Possible Connections to NGSS

Performance Expectations

K-LS1-1: Use observations to describe patterns of what plants, animals and humans need to survive.

K-2-ETS1-2: Develop a simple sketch, drawing, or physical model to illustrate how the shape of an object helps it function as needed to solve a given problem.

2-PS1-4: Construct an argument with evidence that some changes caused by heating or cooling can be reversed and some cannot.

3-LS3-2: Use evidence to support the explanation that traits can be influenced by the environment.

3-LS4-3: Construct an argument with evidence that in a particular habitat some organisms can survive well, some less well and some not at all.
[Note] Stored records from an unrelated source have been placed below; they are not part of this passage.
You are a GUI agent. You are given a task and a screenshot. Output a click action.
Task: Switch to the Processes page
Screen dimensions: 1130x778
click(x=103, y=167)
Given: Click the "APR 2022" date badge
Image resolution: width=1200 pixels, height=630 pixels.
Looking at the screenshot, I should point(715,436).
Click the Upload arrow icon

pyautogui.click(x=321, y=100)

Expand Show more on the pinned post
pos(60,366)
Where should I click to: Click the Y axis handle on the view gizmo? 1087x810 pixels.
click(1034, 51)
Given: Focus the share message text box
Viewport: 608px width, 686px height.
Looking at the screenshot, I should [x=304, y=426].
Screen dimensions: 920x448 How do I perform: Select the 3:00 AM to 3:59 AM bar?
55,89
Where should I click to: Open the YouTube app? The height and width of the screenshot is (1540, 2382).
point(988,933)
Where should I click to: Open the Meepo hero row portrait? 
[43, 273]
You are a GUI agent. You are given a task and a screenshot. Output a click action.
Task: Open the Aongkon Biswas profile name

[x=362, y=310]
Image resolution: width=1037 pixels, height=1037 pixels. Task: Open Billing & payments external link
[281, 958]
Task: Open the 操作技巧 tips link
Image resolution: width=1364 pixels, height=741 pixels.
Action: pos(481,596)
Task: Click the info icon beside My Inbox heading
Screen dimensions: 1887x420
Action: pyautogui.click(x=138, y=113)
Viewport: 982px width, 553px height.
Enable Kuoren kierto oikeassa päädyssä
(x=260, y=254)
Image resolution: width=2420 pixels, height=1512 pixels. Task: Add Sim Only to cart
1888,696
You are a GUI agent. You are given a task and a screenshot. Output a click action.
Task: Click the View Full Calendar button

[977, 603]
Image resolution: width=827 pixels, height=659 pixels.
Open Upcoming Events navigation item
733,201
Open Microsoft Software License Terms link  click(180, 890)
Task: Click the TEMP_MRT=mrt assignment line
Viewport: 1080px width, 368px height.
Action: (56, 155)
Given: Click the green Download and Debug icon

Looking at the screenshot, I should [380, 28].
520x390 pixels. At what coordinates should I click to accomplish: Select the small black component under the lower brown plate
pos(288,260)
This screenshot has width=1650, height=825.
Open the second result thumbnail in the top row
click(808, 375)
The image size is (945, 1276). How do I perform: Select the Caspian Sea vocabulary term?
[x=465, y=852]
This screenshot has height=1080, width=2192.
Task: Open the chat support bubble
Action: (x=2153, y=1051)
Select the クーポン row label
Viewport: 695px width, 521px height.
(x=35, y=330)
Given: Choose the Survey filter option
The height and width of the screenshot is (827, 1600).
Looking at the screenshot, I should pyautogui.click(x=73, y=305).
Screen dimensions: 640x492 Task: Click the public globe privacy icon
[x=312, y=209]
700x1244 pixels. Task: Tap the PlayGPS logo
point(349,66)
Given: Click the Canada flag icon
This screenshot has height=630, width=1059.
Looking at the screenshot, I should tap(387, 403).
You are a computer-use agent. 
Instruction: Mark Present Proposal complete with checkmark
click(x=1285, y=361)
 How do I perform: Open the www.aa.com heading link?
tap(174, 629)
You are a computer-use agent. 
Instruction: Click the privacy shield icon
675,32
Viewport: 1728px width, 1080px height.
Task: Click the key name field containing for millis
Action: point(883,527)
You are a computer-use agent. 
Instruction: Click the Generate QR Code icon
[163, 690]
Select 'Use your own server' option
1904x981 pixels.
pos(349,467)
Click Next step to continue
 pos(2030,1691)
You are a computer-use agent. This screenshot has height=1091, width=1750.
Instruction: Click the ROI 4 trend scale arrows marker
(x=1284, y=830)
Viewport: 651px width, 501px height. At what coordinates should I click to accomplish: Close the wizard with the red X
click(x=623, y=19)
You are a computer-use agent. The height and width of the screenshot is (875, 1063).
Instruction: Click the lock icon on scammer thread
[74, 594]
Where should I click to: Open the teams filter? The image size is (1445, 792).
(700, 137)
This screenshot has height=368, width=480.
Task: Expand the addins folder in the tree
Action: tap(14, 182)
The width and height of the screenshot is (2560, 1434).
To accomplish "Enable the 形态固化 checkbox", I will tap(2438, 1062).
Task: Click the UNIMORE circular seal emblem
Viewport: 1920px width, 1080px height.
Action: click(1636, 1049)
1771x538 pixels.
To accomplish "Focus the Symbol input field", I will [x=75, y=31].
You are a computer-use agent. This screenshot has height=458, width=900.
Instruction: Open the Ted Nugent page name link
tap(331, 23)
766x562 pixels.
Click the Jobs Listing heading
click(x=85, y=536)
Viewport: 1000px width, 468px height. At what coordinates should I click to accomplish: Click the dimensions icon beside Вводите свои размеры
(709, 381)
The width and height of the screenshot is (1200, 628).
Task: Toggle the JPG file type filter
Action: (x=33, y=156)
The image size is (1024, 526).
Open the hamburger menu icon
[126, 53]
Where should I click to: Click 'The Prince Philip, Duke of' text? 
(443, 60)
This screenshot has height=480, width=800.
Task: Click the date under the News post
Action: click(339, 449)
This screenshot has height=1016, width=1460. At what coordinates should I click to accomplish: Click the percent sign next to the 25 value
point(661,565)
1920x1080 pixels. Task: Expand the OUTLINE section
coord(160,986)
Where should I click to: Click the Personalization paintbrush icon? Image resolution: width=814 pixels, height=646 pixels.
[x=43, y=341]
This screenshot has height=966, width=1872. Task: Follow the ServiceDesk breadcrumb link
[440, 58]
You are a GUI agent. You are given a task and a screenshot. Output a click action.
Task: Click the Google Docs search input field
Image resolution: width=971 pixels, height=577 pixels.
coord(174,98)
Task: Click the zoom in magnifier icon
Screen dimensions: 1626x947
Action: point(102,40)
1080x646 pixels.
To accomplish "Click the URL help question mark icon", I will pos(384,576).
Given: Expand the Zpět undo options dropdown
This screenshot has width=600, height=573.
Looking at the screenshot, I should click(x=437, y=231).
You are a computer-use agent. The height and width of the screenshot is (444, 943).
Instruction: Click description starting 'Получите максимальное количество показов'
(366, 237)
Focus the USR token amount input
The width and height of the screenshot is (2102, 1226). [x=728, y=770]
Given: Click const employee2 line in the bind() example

4-PS3-2: Make observations to provide evidence that energy can be transferred from place to place by sound, light, heat, and electric currents.

4-LS1-1: Construct an argument that plants and animals have internal and external structures that function to support survival, growth, behavior, and reproduction.

MS-LS2-4: Construct an argument supported by empirical evidence that changes to physical or biological components of an ecosystem affect populations.

HS-LS4-5: Evaluate the evidence supporting claims that changes in environmental conditions may result in (1) increases in the number of individuals of some species, (2) the emergence of new species over time, and (3) the extinction of other species.